The magazine of the Melbourne PC User Group

Will the Real ASCII Please Stand Up?
Major Keary

In English-speaking countries it is often assumed that all computer users are Anglophone or, at the very least, employ a Latin alphabet of twenty-six characters, each with upper and lower case forms, and which conforms to something called 'ASCII'. Latin, incidentally, is used in preference to Roman so as to avoid confusion with the typo-graphical term, roman.

For better or worse ASCII has entered the lexicon of computer users and writers to mean 'a table for any 256-character set'. Manuals for software, hardware, and peripherals frequently show the IBM PC set (also described as the 'IBM extended character set) with so-called ASCII codes.

In particular, positions 1 - 31 often display graphic characters, whereas those positions are allocated to various non-character codes in true ASCII. The use of the term in its broadest sense is a convenient adaptation, but one should be aware of that ASCII has a specific and quite narrow meaning. Indeed, original ASCII is not used by manufacturers of computers and peripherals.
- - - - - - -
→ **TO DO**
1 – Reproduce the ASCII article word for word, between "The magazine of" and "so-called ASCII codes.", inclusive.
2 – In the ASCII article, what do positions 1 - 31 often display in manuals' so-called ASCII tables?

→ **MATERIAL SHOWN**
- - - - - - -
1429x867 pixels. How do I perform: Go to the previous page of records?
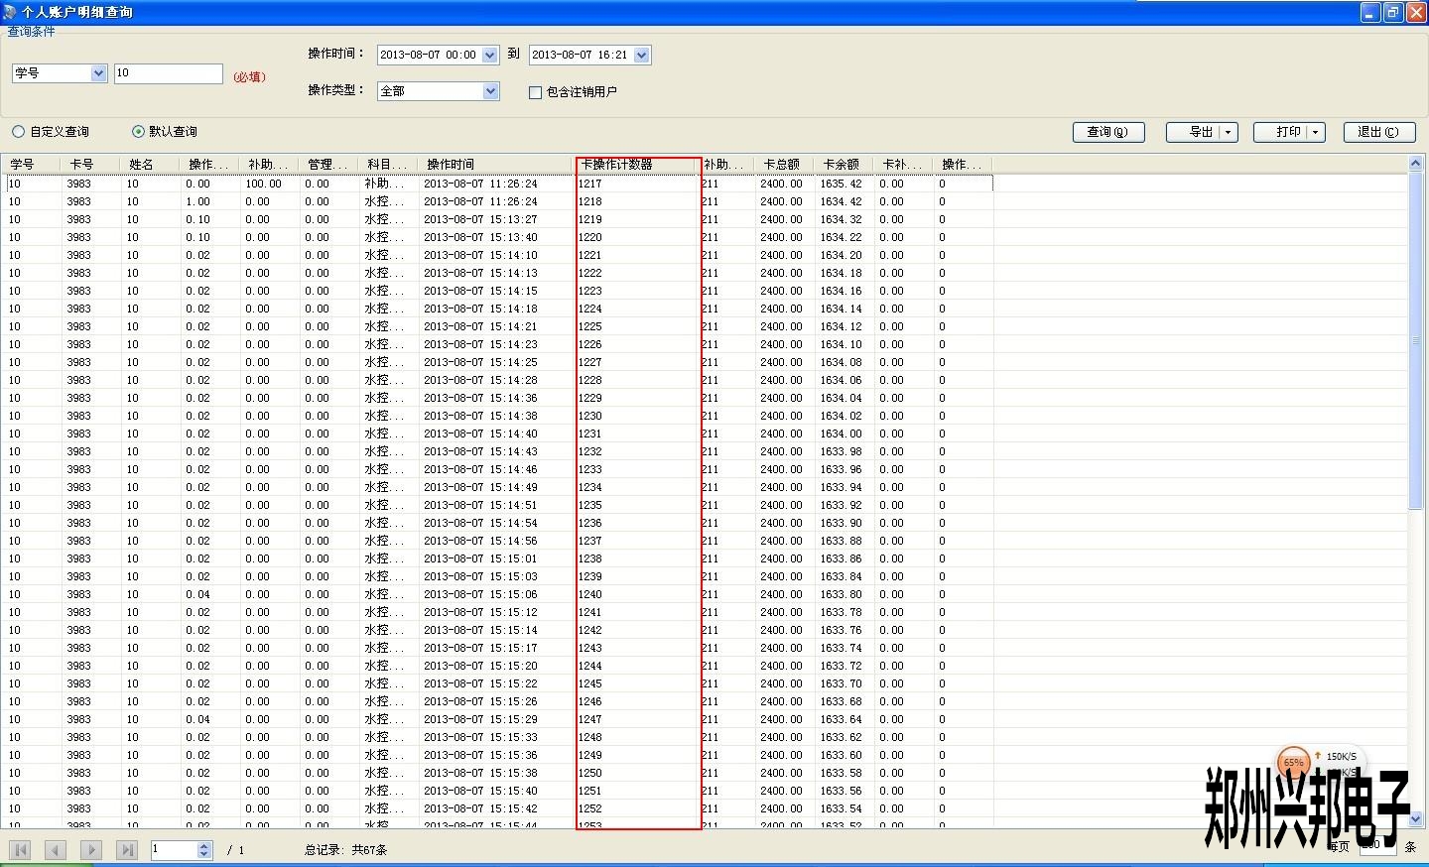56,850
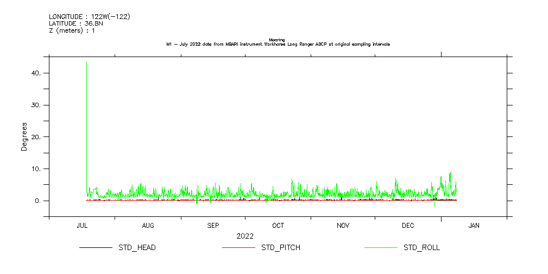The width and height of the screenshot is (548, 274).
Task: Click the JAN month label on x-axis
Action: [474, 226]
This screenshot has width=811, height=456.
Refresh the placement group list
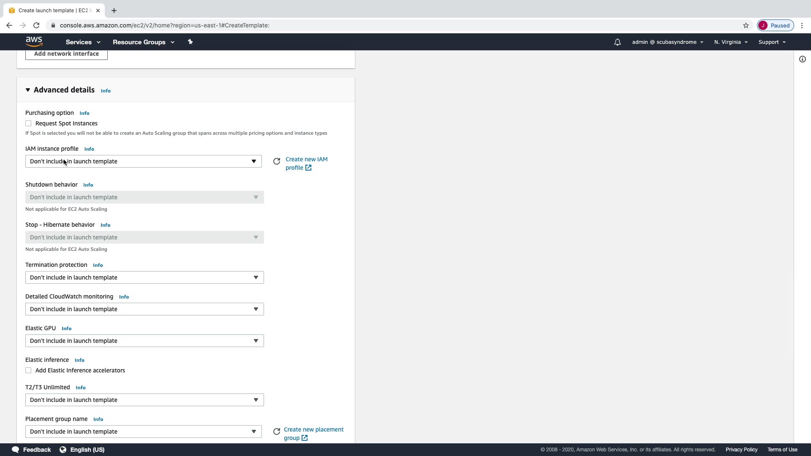tap(277, 432)
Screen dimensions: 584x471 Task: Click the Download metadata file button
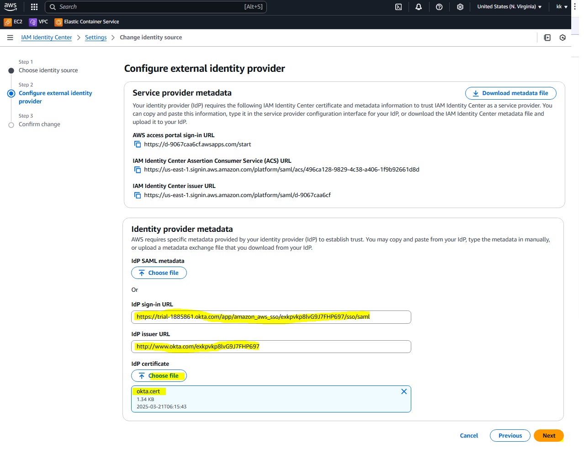pos(510,93)

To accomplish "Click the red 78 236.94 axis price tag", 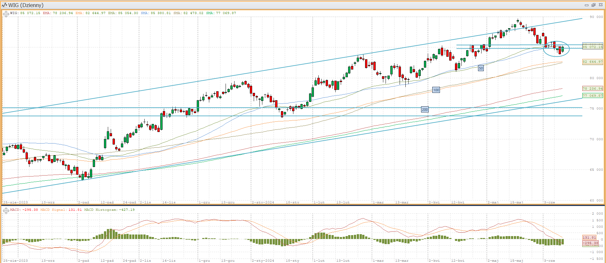I will point(593,89).
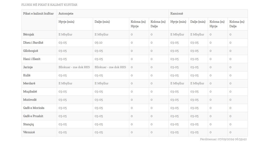Image resolution: width=259 pixels, height=150 pixels.
Task: Click the Glloboqicë border crossing name
Action: [31, 51]
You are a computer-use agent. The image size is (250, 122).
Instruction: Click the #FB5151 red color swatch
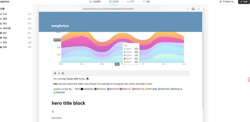click(x=121, y=89)
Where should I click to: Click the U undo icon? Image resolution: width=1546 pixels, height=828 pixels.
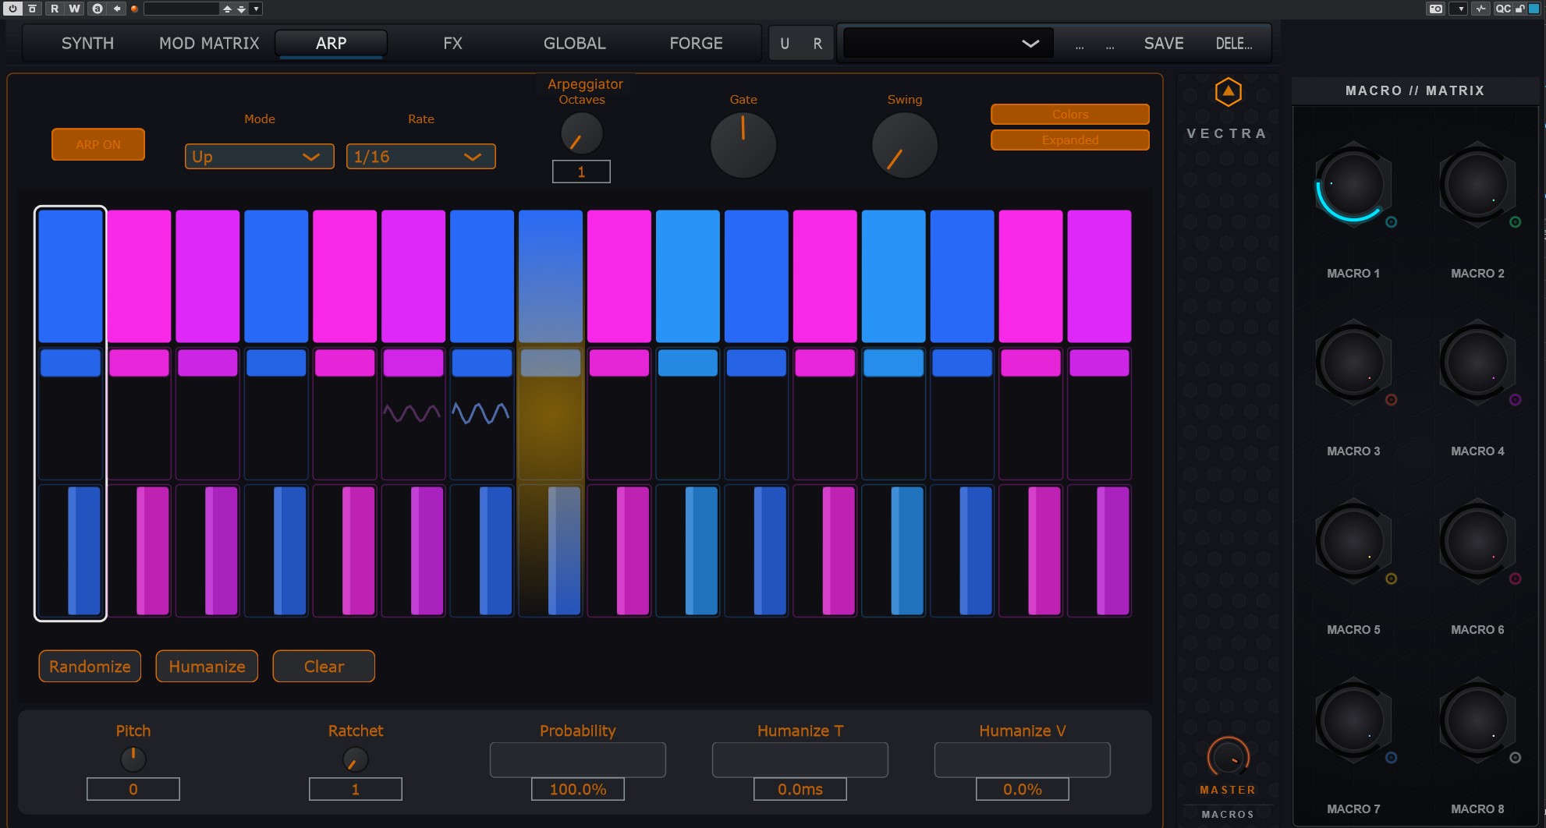tap(785, 44)
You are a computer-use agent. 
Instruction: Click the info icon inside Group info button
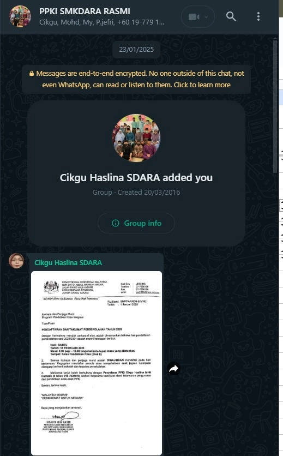point(116,223)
- - - - - - -
→ **WORKED SOLUTIONS**
1 –
The magazine of the Melbourne PC User Group

Will the Real ASCII Please Stand Up?
Major Keary

In English-speaking countries it is often assumed that all computer users are Anglophone or, at the very least, employ a Latin alphabet of twenty-six characters, each with upper and lower case forms, and which conforms to something called 'ASCII'. Latin, incidentally, is used in preference to Roman so as to avoid confusion with the typo-graphical term, roman.

For better or worse ASCII has entered the lexicon of computer users and writers to mean 'a table for any 256-character set'. Manuals for software, hardware, and peripherals frequently show the IBM PC set (also described as the 'IBM extended character set) with so-called ASCII codes.

2 – Graphic characters.